The Caribbean Region: An Open Frontier in Anthropological Theory
Annual Review of Anthropology
Vol. 21: 19-42 (Volume publication date October 1992)
Michel-Rolph Trouillot
In lieu of an abstract, the publisher reproduces the first page of the article. (Link)

Letters to My Tutor…

My dear, sweet Simone,

I don’t know that it makes sense, but I feel a small happiness at the thought that I was on Earth breathing at the same time that you were on Earth breathing. The small pleasures make for a deeper and more secure happiness, n’est-ce pas? I find that I miss my recently deceased friend the most during the small pleasures. Often times characters in movies speak of missing a deceased loved one during big life events like graduations or weddings or promotions, but those are the types of experiences that have the support of shared culture. The thing I miss is that my friend would have recognized the significance of little changes and little moments in my life. It’s strange how the little changes in life, the little ups and downs, are the most pervasive, but at the same time it’s harder to share the little joys and sorrows of them; we all have them, but it takes a familiarity to share in them. I found that at about the six-month mark, my grief was smaller in many ways, but more impactful. By then it was more clear that the whole world wasn’t upside down, only mine. By then others are less likely to treat you as if you’re in grief–no polite silences when you enter the room, no light brushes to the shoulder, no speaking to you in hushed tones. By then, others in your circle of acquaintances may have experienced a similar loss… which in a way makes you feel less alone, but at the same time makes your loss seem more real because others are experiencing that same loss. I think less now about the reality of my friend’s death and more about how I miss him.

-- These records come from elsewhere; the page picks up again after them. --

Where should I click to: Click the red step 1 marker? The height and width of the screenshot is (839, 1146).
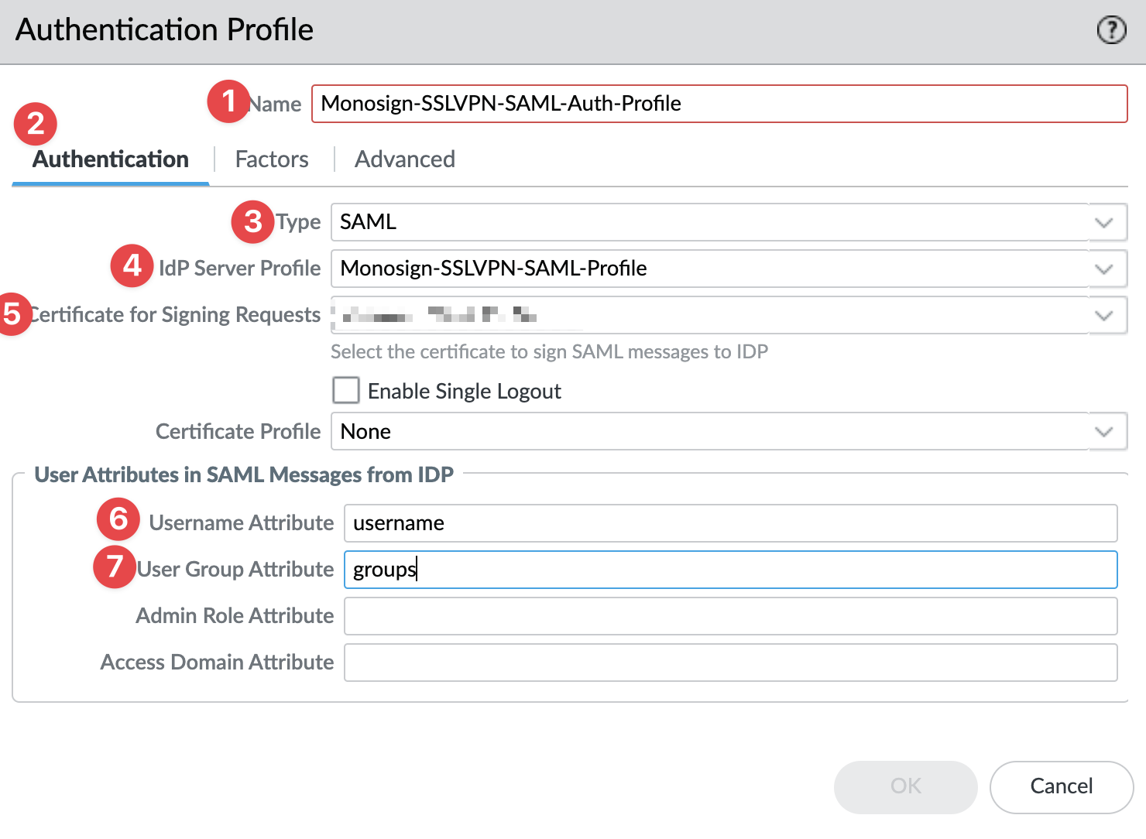228,101

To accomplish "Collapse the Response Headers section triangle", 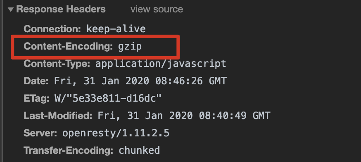I will tap(11, 10).
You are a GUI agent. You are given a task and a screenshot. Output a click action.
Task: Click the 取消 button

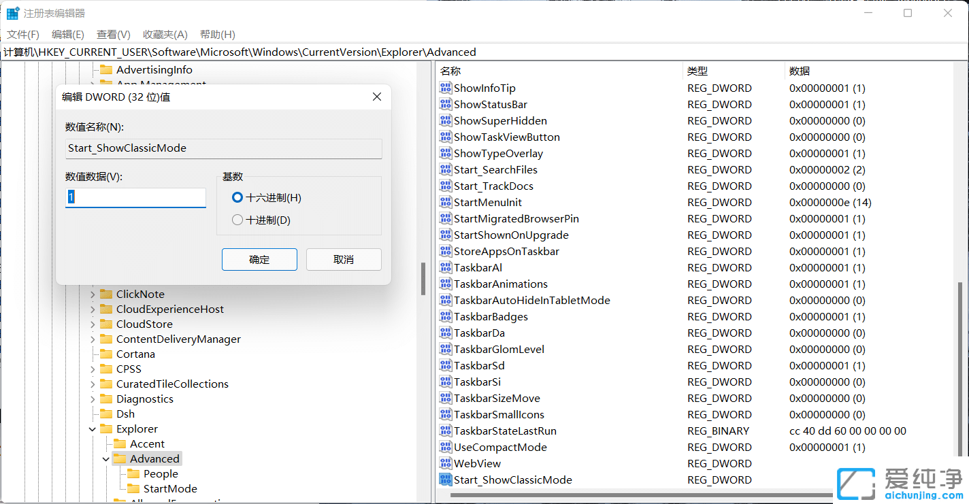coord(344,259)
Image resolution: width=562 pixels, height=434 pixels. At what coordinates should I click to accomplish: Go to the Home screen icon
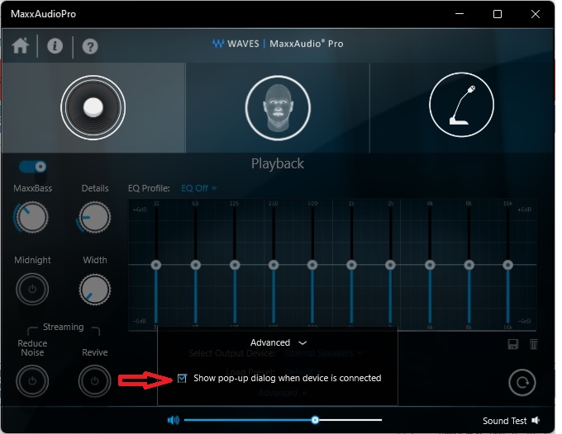[21, 46]
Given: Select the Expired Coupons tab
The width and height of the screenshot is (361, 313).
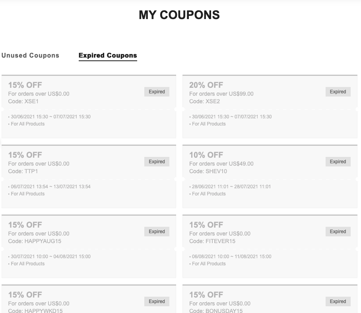Looking at the screenshot, I should (x=108, y=56).
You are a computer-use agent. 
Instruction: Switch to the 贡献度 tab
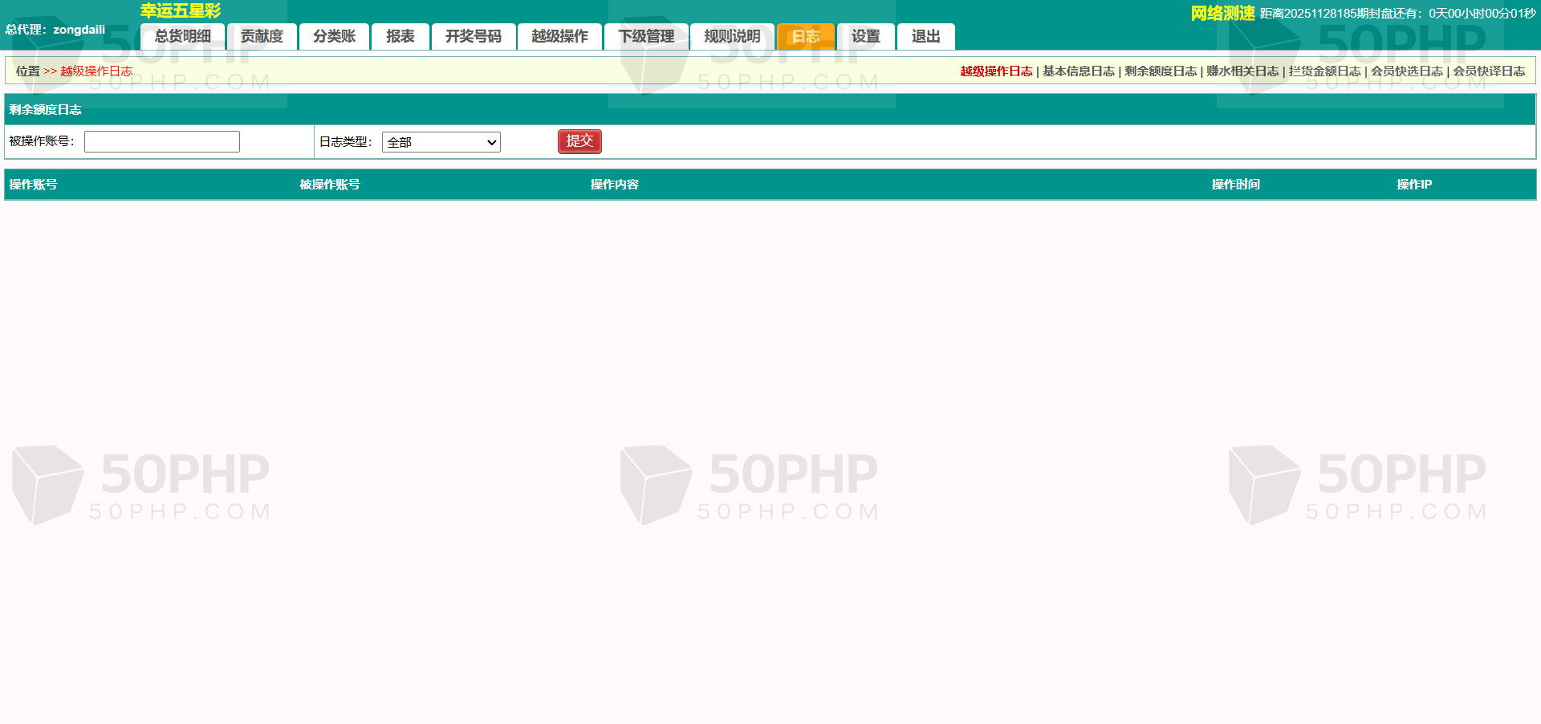tap(262, 37)
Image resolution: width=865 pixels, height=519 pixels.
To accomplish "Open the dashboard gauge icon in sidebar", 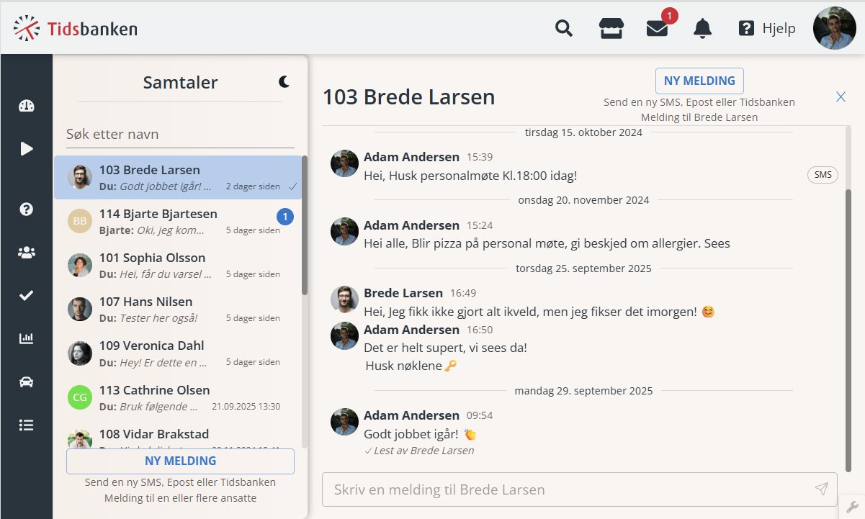I will coord(27,106).
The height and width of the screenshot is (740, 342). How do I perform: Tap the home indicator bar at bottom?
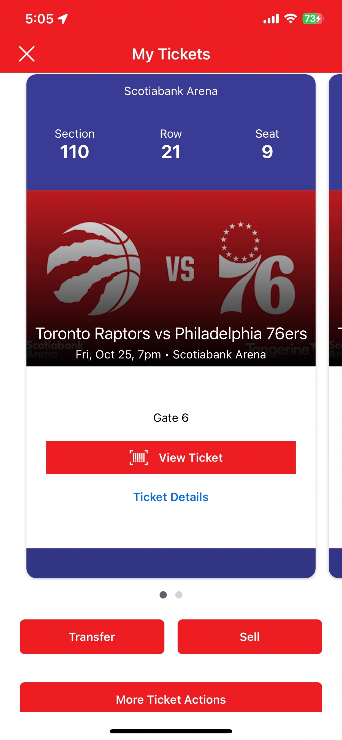pyautogui.click(x=171, y=731)
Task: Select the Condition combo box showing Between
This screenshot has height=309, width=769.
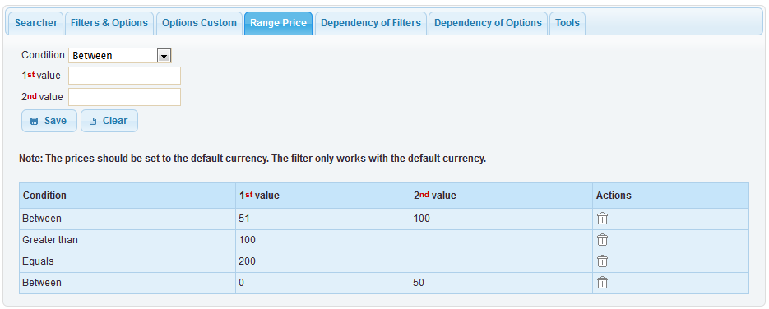Action: (119, 56)
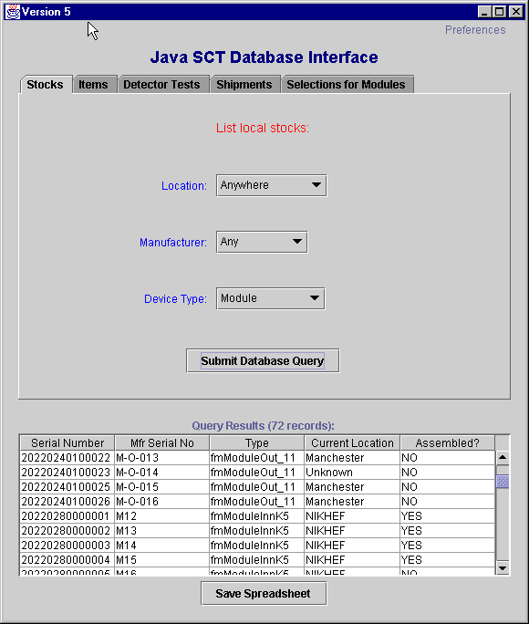Select the Selections for Modules tab
The height and width of the screenshot is (624, 529).
coord(346,84)
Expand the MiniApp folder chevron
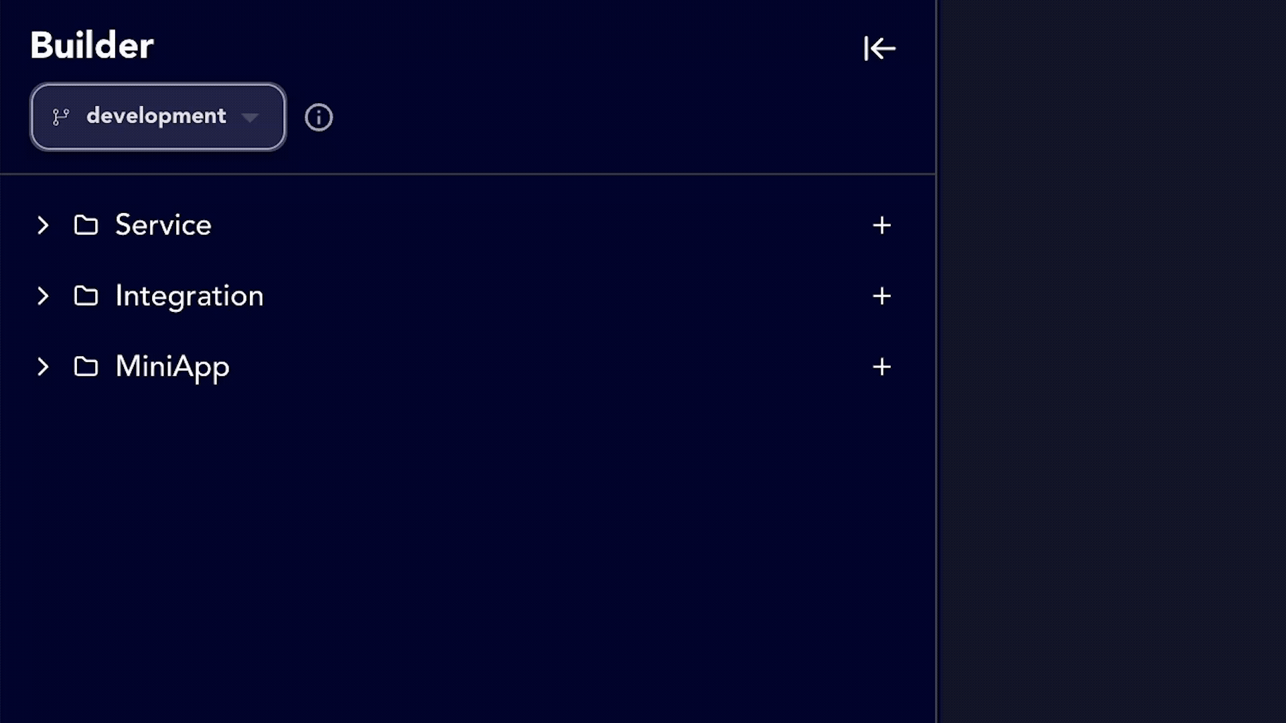The height and width of the screenshot is (723, 1286). (43, 367)
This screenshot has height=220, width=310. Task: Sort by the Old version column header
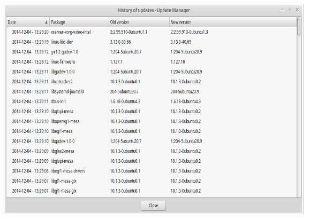[139, 22]
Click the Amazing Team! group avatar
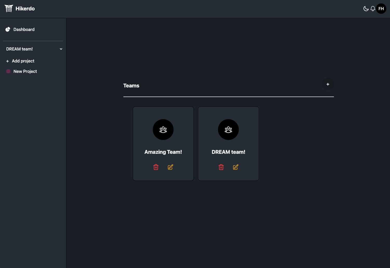Image resolution: width=390 pixels, height=268 pixels. point(163,130)
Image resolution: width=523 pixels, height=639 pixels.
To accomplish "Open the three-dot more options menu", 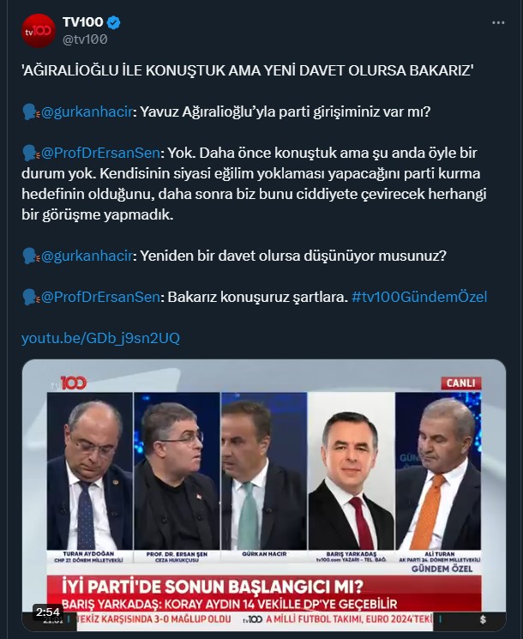I will 498,23.
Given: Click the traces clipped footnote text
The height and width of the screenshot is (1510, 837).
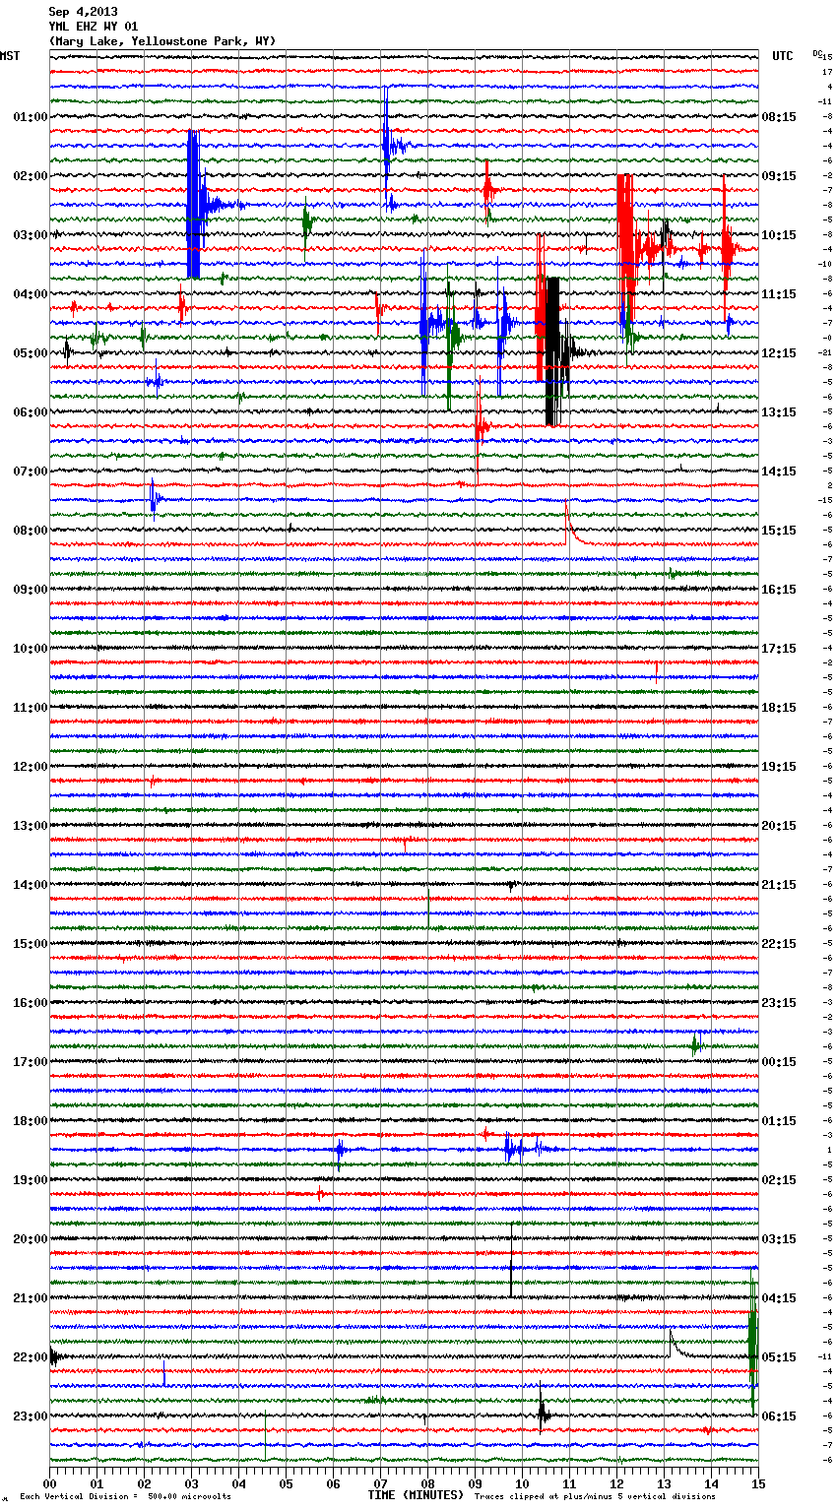Looking at the screenshot, I should [x=595, y=1496].
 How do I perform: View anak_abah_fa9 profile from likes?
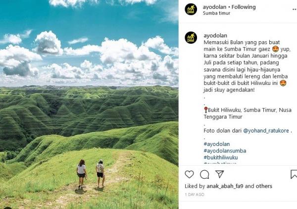(x=225, y=186)
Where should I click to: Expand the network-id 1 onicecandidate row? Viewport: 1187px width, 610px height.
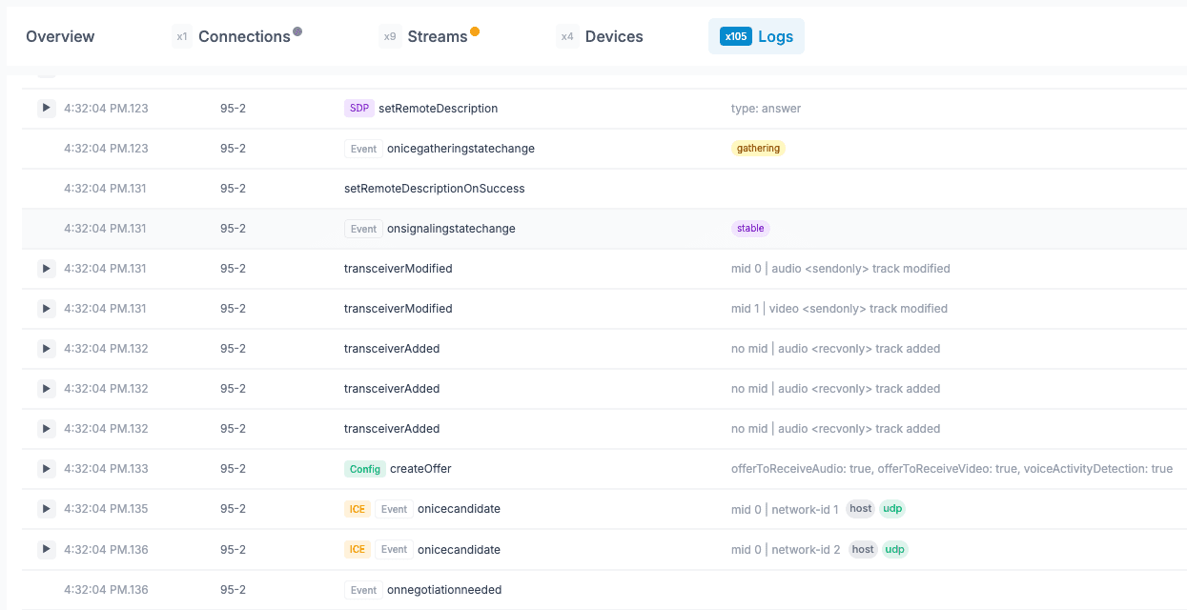47,509
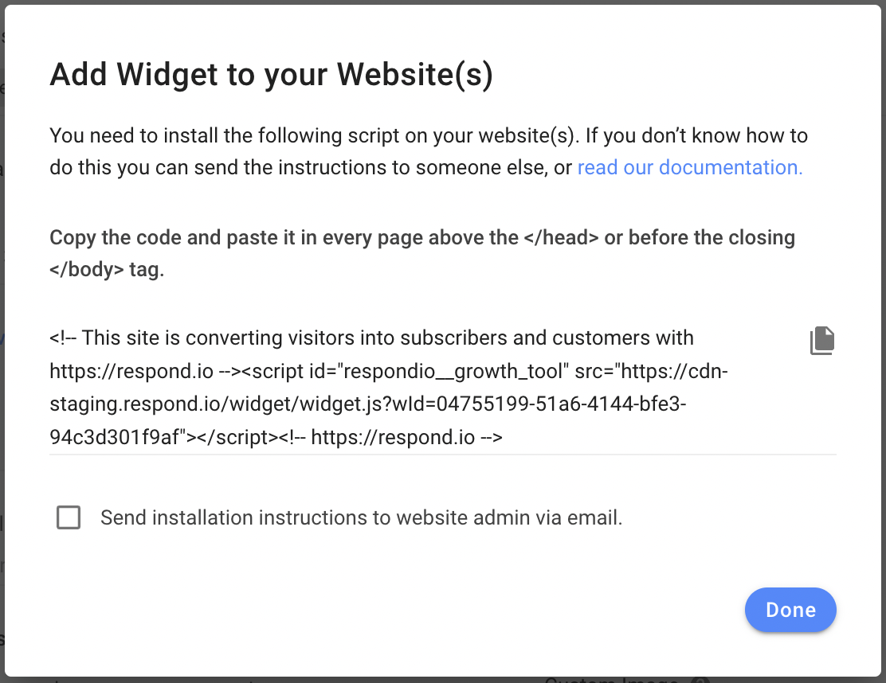Open the "read our documentation" link

click(x=690, y=167)
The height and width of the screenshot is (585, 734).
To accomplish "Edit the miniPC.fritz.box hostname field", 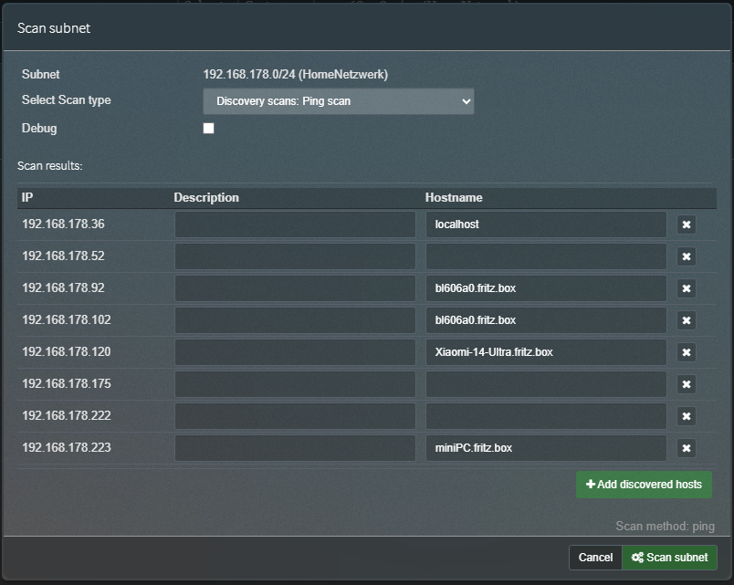I will click(546, 448).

I do believe that I was to say a bit more on Trouillot’s review. Staying on the subject of family structure from Monday, Trouillot writes that when R.T. Smith coined the word “matrifocality,” he did not mean female-headed, but rather he meant to underline the role of women as mothers. That word was definitely used as a cattle prod for misogyny in my little corner of Mississippi. Trouillot notes that Smith might despair at this misuse of the “notion of matrifocality.” I remember hearing as a child that the female-headed household was a major problem for black families and for black men. I believe this had a profoundly negative effect on how black men viewed black women and women generally. I saw it with my father and others. My grandmother had been married, but her husband died. And although my father maintained a respectful and admiring attitude towards his mother, I think anger at the notion that he couldn’t be quite right having grown up in a female-headed household was transferred to women generally. The same goes for non-black men who grew up in similar households.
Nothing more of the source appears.